On my other side, Maris is pretending to take notes, but the faint flick-flick of her stylus tells a different story. She's sketching. I glance over. It's a vibroblade — blood grooves, runes, the whole deal. The blade even has a little cartoon skull on the hilt. Subtle.

"Nice," I whisper. "When do we submit those for grading?"

She smirks, not looking up. "When I finish drawing the blood."

I decide not to ask if she means metaphorically.

"—and that concludes Section VII of Senate Appropriations," says the instructor, pausing as if to let that sink in.

It does not.

Something in me just… snaps.

I raise my hand. "Question."

The instructor sighs. "Yes, Initiate Kryze?"

"Why?"

Ahsoka immediately buries her face in her hands.

"Why… what?" the instructor asks, warily.

"Why are we learning this?" I spread my arms. "I mean, if I wanted to know how to fill out tax forms, I'd just get a job in the Senate. No offense to the fine people keeping the Republic fiscally solvent, but I joined the Jedi Order to move stuff with my mind, not memorize Section VII, Subparagraph Nine."
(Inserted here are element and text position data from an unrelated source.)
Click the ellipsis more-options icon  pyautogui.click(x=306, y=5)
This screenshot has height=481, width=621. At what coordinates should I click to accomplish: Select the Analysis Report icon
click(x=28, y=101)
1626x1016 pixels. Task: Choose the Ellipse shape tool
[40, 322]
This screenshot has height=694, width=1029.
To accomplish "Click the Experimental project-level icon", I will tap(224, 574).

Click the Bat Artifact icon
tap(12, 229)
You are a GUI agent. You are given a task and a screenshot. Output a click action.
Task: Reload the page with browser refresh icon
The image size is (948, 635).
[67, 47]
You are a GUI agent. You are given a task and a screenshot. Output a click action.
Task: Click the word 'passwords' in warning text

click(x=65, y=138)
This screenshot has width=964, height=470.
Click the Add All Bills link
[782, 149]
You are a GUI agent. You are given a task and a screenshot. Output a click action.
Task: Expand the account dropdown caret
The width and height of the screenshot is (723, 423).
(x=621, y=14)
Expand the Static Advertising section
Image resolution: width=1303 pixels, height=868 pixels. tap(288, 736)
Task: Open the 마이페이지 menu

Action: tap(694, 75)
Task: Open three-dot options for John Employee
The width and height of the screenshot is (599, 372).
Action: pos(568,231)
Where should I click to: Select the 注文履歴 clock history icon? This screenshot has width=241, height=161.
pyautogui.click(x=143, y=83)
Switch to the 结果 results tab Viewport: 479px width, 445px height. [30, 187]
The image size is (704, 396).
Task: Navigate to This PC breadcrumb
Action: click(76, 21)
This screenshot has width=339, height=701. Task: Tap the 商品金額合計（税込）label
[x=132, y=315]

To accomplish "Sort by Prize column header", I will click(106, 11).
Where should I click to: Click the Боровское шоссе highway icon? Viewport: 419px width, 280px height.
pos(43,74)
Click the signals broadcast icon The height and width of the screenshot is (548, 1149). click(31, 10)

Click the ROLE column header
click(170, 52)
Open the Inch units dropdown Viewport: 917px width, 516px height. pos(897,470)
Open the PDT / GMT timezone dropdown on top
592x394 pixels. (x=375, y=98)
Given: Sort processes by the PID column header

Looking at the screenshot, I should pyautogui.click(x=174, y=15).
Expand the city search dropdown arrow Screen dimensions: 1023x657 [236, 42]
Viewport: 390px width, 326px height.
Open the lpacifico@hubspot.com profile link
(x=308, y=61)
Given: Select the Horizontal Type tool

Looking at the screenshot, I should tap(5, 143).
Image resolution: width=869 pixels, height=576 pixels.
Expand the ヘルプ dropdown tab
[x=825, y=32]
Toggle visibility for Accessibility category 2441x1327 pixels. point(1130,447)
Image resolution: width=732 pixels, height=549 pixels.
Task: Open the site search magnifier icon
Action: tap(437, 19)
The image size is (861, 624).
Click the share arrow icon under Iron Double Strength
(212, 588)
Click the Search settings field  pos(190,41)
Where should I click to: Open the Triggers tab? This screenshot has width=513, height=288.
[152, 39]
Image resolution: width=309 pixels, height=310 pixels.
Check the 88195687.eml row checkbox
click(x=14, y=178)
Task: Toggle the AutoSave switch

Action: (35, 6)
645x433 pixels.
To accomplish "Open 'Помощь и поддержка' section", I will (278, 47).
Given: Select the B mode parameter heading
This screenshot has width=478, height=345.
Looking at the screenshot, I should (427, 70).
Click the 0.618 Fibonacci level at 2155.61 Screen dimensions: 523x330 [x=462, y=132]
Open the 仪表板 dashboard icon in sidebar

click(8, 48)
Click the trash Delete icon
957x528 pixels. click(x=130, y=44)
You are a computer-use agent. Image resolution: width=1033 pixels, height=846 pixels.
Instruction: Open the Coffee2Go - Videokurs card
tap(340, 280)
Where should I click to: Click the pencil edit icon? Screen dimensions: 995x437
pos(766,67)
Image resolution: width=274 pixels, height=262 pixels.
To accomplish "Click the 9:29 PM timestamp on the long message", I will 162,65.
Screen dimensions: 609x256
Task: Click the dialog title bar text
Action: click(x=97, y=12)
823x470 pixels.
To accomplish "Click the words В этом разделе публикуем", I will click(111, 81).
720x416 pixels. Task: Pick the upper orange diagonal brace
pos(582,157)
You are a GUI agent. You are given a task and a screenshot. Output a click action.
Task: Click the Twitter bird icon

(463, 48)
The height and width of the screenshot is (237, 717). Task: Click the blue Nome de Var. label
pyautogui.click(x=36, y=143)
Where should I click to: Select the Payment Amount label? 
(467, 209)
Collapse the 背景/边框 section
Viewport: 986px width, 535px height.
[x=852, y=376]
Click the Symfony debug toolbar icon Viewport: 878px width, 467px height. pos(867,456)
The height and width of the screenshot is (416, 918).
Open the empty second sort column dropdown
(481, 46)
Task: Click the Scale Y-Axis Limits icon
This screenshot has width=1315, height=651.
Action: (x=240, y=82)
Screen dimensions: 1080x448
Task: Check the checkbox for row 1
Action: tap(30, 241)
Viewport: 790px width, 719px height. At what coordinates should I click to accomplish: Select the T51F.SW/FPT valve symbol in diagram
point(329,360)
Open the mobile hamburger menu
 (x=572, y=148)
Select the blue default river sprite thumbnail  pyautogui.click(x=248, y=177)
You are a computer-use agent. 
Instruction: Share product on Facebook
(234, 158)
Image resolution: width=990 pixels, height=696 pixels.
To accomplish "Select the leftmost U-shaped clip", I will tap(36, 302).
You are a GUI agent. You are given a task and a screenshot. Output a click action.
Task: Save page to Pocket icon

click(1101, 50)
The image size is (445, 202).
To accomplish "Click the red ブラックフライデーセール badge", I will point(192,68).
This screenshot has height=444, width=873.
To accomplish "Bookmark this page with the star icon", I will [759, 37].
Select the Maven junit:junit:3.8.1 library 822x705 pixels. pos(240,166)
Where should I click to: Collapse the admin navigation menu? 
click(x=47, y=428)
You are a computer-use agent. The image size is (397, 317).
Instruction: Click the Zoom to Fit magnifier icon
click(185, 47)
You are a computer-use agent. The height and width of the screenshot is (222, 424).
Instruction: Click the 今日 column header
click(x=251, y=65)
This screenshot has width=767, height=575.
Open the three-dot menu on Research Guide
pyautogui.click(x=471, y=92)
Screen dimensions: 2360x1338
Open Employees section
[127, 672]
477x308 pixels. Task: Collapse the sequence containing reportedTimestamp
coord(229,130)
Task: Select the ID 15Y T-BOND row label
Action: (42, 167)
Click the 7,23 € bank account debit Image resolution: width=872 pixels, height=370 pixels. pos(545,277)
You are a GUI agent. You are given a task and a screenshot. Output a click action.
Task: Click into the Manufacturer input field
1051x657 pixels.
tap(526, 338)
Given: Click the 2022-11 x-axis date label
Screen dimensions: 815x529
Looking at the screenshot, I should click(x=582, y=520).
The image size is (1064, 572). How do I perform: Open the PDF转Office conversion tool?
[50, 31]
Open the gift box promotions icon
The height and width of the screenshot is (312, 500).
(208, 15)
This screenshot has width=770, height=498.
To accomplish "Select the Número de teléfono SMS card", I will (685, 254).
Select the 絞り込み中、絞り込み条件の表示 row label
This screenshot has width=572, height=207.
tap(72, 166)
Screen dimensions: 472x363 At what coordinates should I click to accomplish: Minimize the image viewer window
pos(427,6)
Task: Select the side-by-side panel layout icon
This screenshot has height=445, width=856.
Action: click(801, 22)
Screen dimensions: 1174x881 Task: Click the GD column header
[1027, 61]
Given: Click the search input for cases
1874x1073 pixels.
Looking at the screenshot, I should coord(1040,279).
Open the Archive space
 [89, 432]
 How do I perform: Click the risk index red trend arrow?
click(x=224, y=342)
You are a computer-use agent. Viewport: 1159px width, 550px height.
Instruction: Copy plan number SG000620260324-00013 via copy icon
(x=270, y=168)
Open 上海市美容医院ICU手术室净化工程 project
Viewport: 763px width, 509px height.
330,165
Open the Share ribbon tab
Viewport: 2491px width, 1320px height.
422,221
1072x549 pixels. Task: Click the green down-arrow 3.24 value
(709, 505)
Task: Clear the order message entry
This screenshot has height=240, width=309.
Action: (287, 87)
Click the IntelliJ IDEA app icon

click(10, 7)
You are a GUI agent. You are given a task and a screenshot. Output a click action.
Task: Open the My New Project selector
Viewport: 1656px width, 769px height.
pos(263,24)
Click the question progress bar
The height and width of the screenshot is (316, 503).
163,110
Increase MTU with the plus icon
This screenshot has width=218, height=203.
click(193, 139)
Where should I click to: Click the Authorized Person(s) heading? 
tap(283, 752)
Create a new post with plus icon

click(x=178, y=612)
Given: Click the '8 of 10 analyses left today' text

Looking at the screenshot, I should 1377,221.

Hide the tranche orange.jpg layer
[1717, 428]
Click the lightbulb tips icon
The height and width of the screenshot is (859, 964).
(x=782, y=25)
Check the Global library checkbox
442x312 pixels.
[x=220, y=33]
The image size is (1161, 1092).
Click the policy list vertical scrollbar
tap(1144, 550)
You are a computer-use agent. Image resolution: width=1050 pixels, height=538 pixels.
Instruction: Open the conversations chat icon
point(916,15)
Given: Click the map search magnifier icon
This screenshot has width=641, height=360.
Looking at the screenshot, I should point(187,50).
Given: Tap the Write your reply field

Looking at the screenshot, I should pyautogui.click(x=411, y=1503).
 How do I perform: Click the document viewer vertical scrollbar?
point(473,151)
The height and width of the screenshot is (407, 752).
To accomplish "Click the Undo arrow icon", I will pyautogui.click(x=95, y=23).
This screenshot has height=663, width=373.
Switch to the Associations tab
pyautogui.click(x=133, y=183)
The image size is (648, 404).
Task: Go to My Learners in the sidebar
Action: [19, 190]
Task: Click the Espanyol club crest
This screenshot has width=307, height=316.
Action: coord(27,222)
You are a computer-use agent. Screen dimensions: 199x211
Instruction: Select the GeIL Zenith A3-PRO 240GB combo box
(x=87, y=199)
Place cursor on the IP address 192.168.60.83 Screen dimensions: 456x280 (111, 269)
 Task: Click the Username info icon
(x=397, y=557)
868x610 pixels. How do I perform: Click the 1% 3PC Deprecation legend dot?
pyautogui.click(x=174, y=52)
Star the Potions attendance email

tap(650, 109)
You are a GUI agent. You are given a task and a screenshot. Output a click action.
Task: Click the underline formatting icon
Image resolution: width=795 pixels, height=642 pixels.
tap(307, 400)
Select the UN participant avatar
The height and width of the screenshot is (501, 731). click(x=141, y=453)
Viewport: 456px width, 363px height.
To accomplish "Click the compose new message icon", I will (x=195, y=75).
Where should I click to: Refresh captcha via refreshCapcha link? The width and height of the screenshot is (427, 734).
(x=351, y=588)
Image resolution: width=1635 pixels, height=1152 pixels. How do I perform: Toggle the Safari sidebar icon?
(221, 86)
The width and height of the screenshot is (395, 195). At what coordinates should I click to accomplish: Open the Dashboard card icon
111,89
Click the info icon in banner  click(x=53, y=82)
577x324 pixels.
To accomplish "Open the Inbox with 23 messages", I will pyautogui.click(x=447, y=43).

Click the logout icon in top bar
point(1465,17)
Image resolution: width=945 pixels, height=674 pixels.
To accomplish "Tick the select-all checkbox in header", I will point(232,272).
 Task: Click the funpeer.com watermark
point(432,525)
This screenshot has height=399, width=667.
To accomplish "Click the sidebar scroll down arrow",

Maris snorts audibly. Ahsoka kicks me under the desk.

The instructor's eye twitches. "Because, Initiate, understanding governance is essential to understanding the Republic we serve."

"Couldn't we just… visit the Republic we serve?" I counter. "Field trip style. You know — experiential learning."

"That is not how the curriculum is structured."

"Then the curriculum's wrong."

There's a low ripple of laughter through the class. Somewhere behind me, a Nautolan whispers, "He said it!"

The instructor inhales through her teeth. "If you're so eager for a 'field trip,' perhaps you'd enjoy spending the rest of this session in silent meditation."

"Sounds great," I say cheerfully, standing up. "Best learning happens in the field, after all."

Ahsoka groans. "He's doing the thing again."

Maris grins. "He's definitely doing the thing again."

...​

Fast forward twenty minutes, and "the thing" is in full swing.

The lecture hall is a memory. The corridors hum with the Temple's soft, ever-present energy — tranquil, dignified, boring. Perfect for covert operations.

"All right," I whisper, pressing myself against a wall as a group of younglings shuffle past. "Phase One: Evade detection."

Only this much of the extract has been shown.